(Stored data)
★ ★ ★ ★ ★
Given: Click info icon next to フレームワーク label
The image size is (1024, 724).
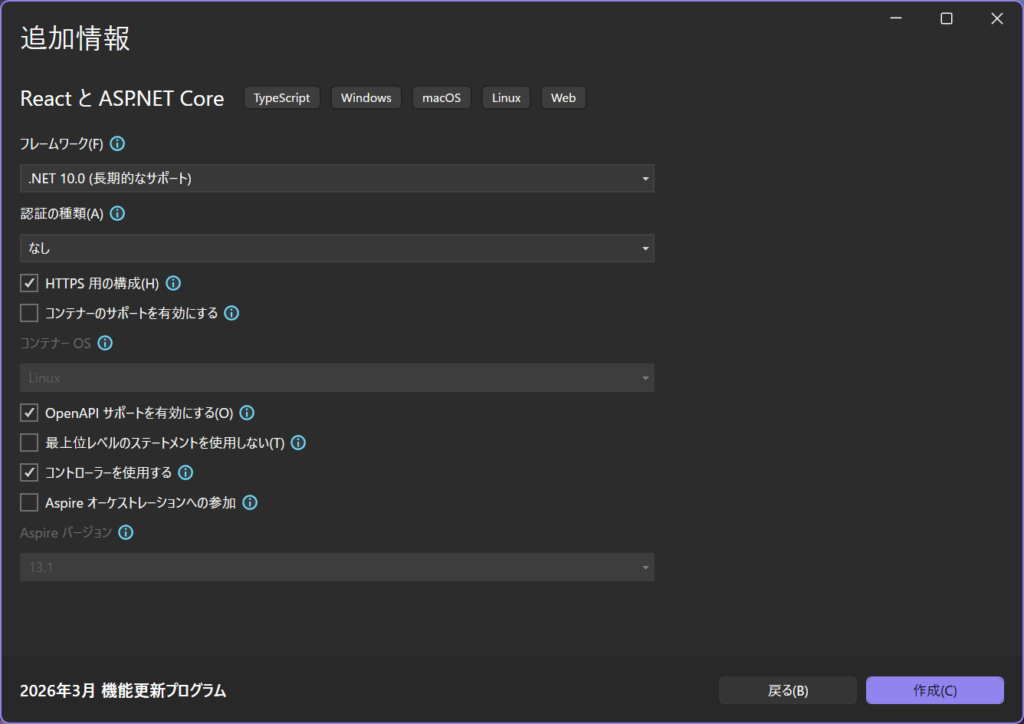Looking at the screenshot, I should point(117,144).
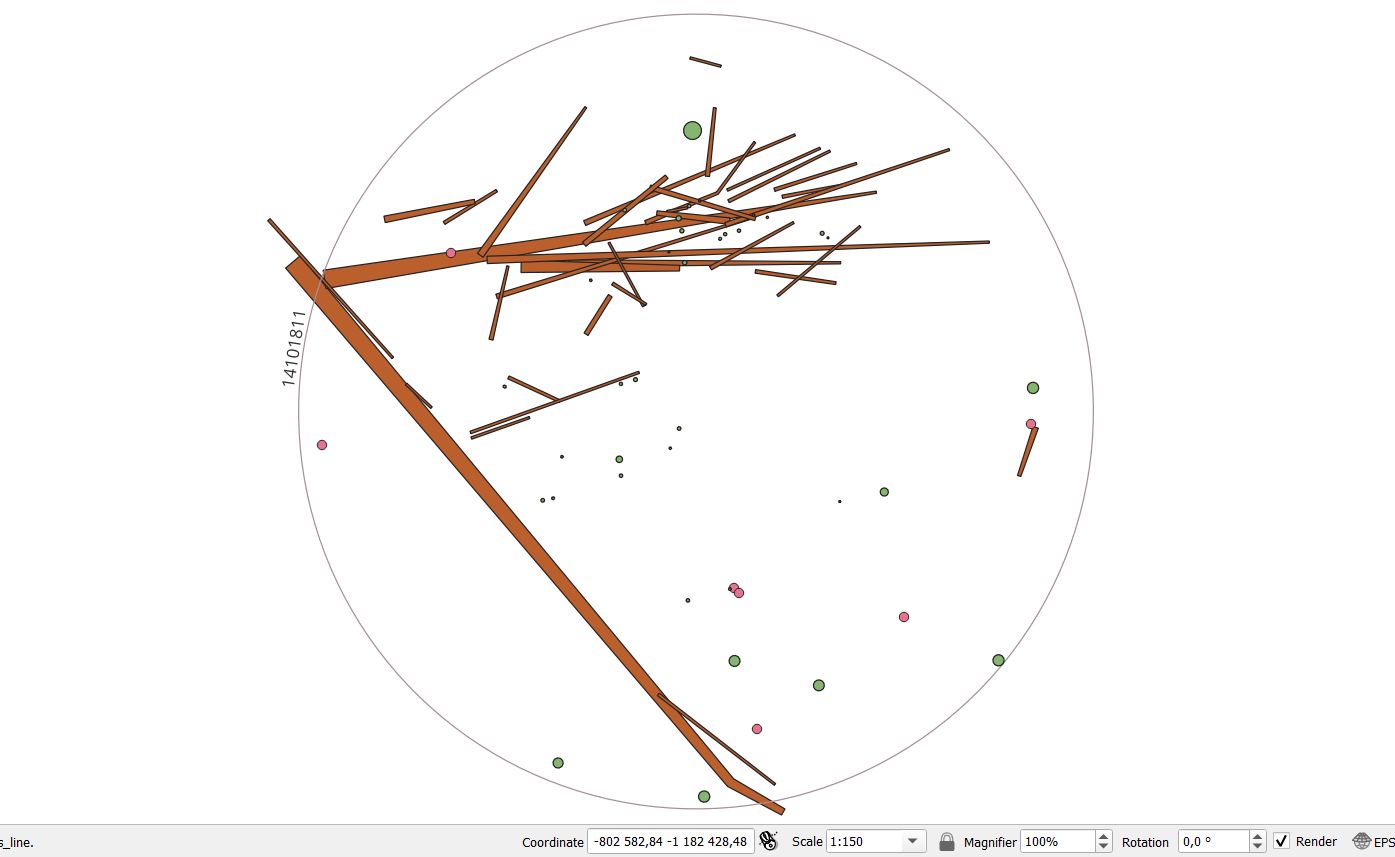
Task: Increase Magnifier with the up arrow
Action: point(1103,836)
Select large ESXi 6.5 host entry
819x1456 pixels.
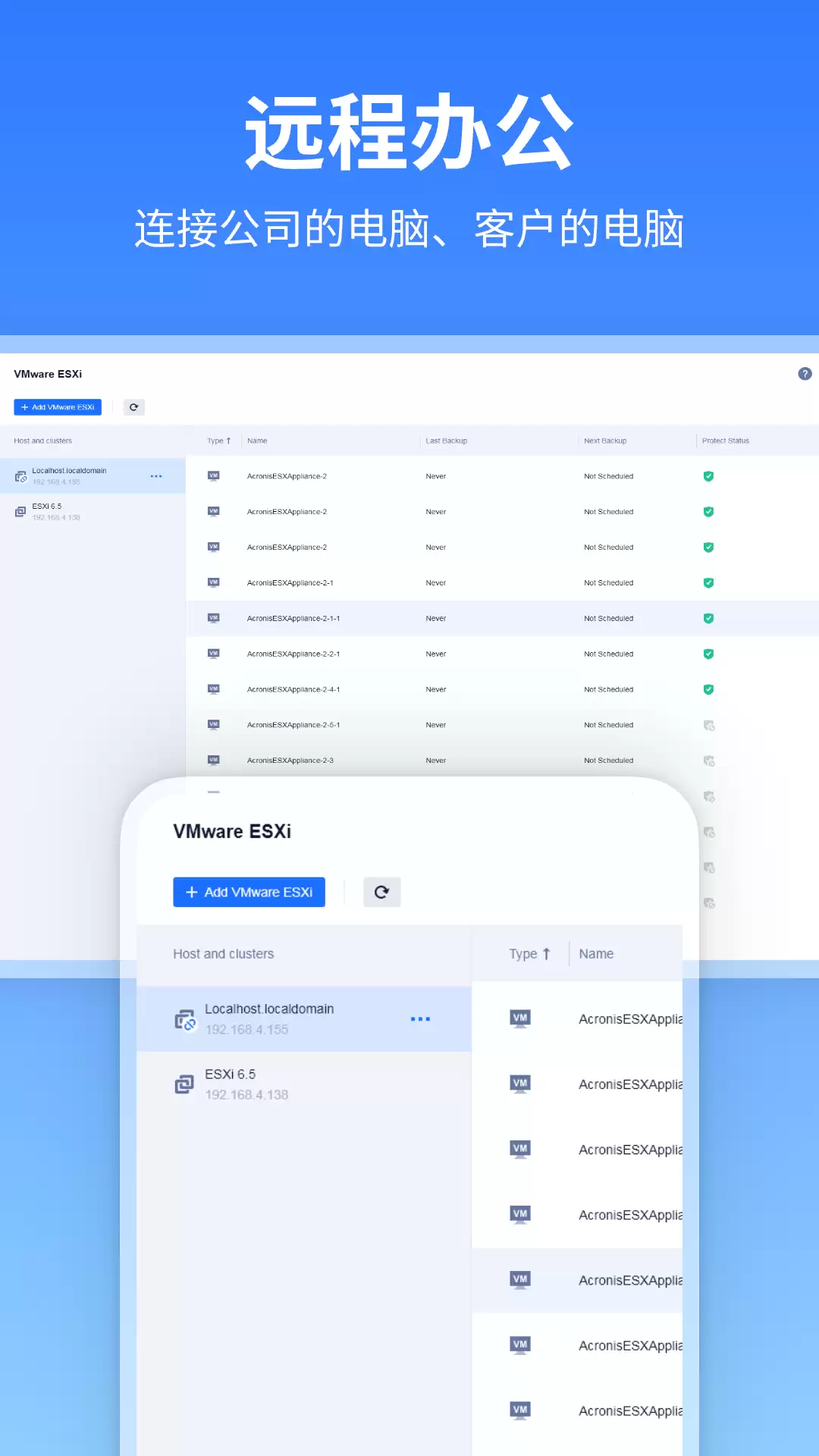(x=303, y=1084)
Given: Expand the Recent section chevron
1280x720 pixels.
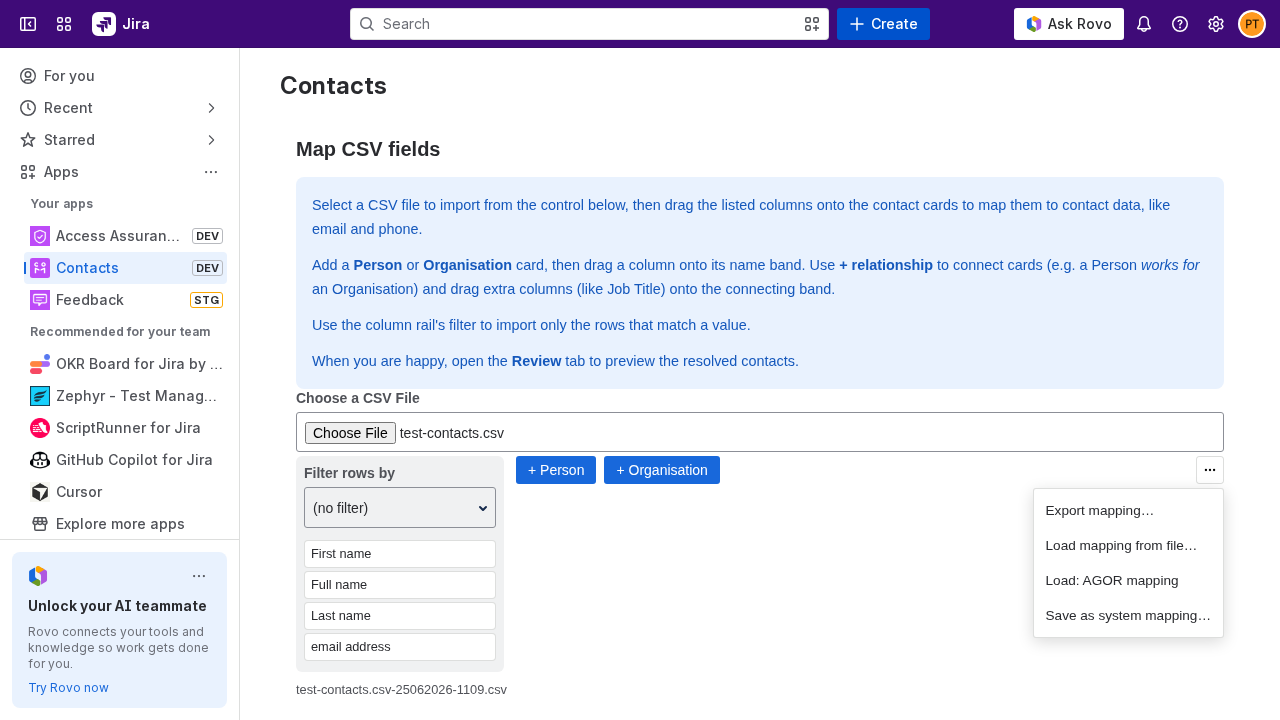Looking at the screenshot, I should (211, 108).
★ ★ ★ ★ ★
▶ [EXERCISE DESCRIPTION]:
The lines from the one containing "The image size is (1024, 724)." through the end of the data above are to be copied exactly, both ends included, and pictures are to be omitted.

▶ [SOLUTION TO THE PROBLEM]:
The image size is (1024, 724).
Looking at the screenshot, I should point(117,144).
Task: Increase Magnifier with the up arrow
Action: point(1103,836)
Select large ESXi 6.5 host entry
819x1456 pixels.
(x=303, y=1084)
Given: Expand the Recent section chevron
1280x720 pixels.
Looking at the screenshot, I should (211, 108).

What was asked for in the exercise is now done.